Continous Profiling with Grafana Pyroscope

If I asked you now, what are the most effective methods for finding performance bugs? You probably...

If I asked you now, what are the most effective methods for finding performance bugs? You probably thought about log analysis, conducting continuous performance tests, or application monitoring. But what if I told you there's something else called continuous profiling?

Profiling vs Continuous Profiling

Let's start by explaining what profiling is. It involves analyzing how a program consumes resources such as CPU or RAM at code-level granularity. Profiling is often visualized using a flame graph, which we'll discuss in a moment.

The second method of profiling is continuous profiling. It involves profiling code over a period of time. This allows us to more effectively find, debug, and fix errors related to application performance.

Profiling with a Live Example

To better illustrate the profiling process, let's create a simple example in Python.

from time import sleep

def main():
 subFunc()
 secondSubFunc()

def subFunc():
 sleep(1.3232)

def secondSubFunc():
 thirdSubFunc()

def thirdSubFunc():
 sleep(0.429)

main()

Then, let's run the script in the console.

gpiechnik> python3 -m cProfile script.py

 9 function calls in 1.761 seconds

 Ordered by: standard name

 ncalls tottime percall cumtime percall filename:lineno(function)
 1 0.000 0.000 1.761 1.761 test.py:1()
 1 0.000 0.000 0.431 0.431 test.py:10(secondSubFunc)
 1 0.000 0.000 0.431 0.431 test.py:13(thirdSubFunc)
 1 0.000 0.000 1.761 1.761 test.py:3(main)
 1 0.000 0.000 1.329 1.329 test.py:7(subFunc)
 1 0.000 0.000 1.761 1.761 {built-in method builtins.exec}
 2 1.761 0.880 1.761 0.880 {built-in method time.sleep}
 1 0.000 0.000 0.000 0.000 {method 'disable' of '_lsprof.Profiler' objects}

In the console, the invocation of all functions in sequence is displayed. In this way, we can easily identify which parts of our code are the most time-consuming. In the provided profiling report, we see exactly how much time each function took, which is key to understanding the performance of our program.

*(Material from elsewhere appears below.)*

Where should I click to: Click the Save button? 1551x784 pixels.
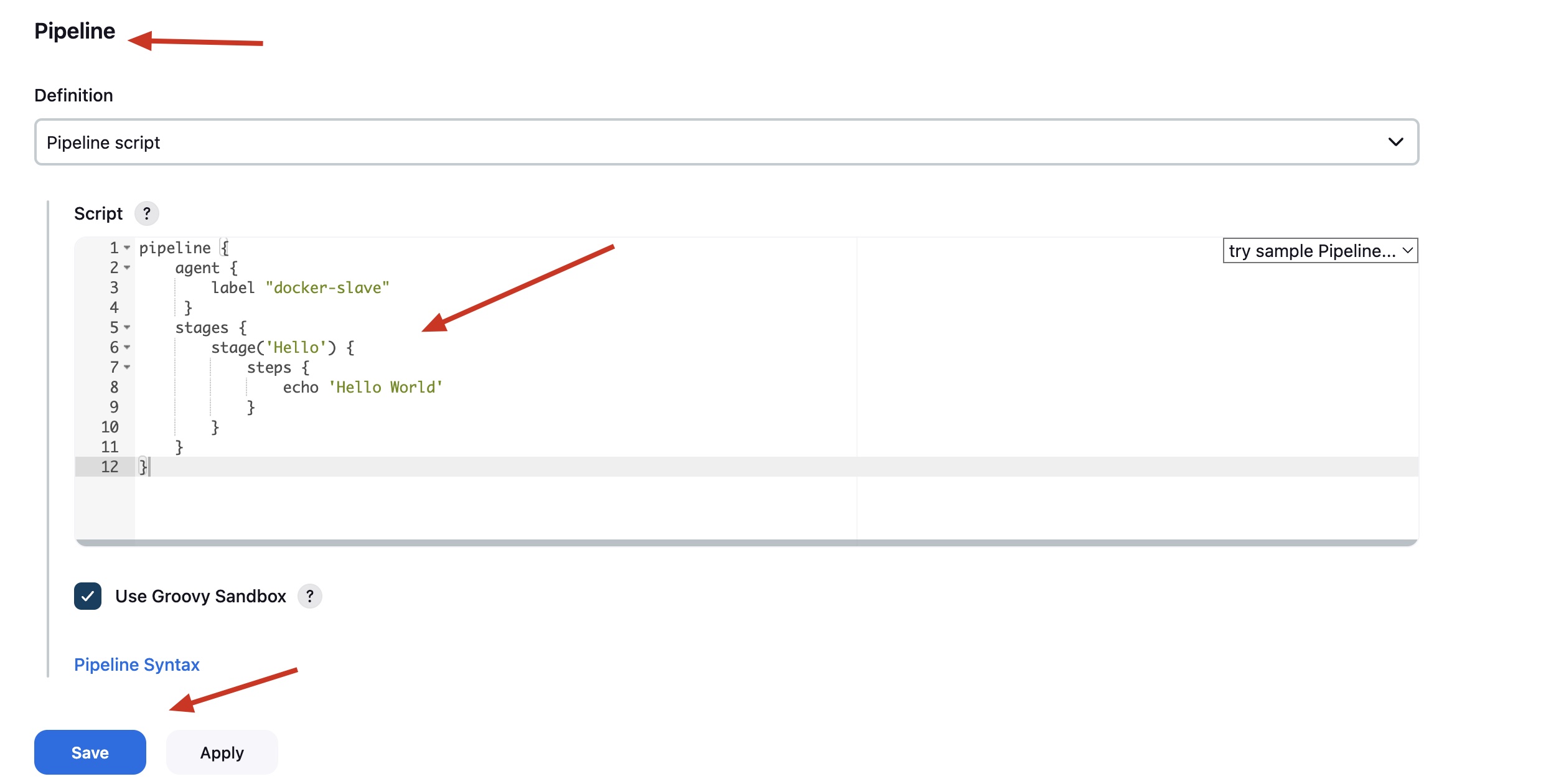(x=90, y=752)
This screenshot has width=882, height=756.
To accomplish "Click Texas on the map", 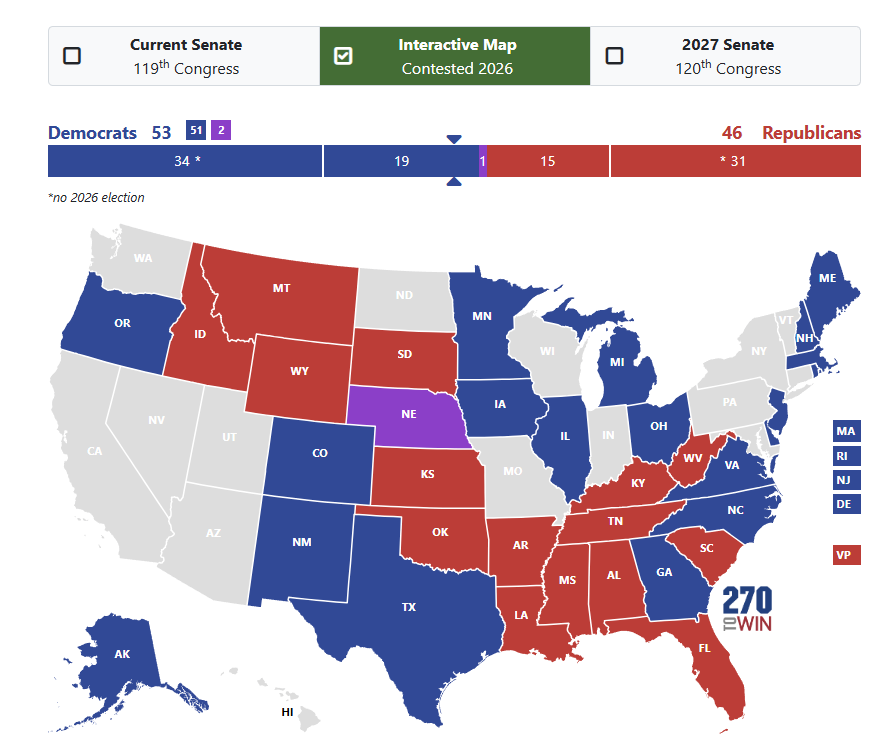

For example, in the above example, subFunc() took the most time, about 1.329 seconds, which is due to the call to sleep(1.3232) . Meanwhile, thirdSubFunc() , calling sleep(0.429) , took less time, about 0.431 seconds. Importantly, the execution time of each function ( tottime ) and the cumulative time ( cumtime ) give us a comprehensive picture of where delays occur in our code.

Analyzing this data, we can make decisions about optimization. For instance, if subFunc() is critical to the performance of the entire system, it would be worth considering reducing its execution time or applying alternative methods.

Flamegraph

Let's run the Python script from the previous example with an additional argument.

python3 -m cProfile -o profile_output.prof script.py

In this way, a file named profile_output.prof will be generated. Then, using the flameprof library, let's convert it into an SVG format.

flameprof profile_output.prof > profile_output.svg

In this way, a file will be generated that holds the representation of our profiling in the form of a flame graph.

What is flamegraph

Flame graph is a visualization tool used to present software profiling data, which shows in detail which parts of the code consume the most CPU time. It is a very useful form of presenting profiling data, especially in the context of identifying "bottlenecks" in applications.

How to analyze a flame graph? There are a few things we should know.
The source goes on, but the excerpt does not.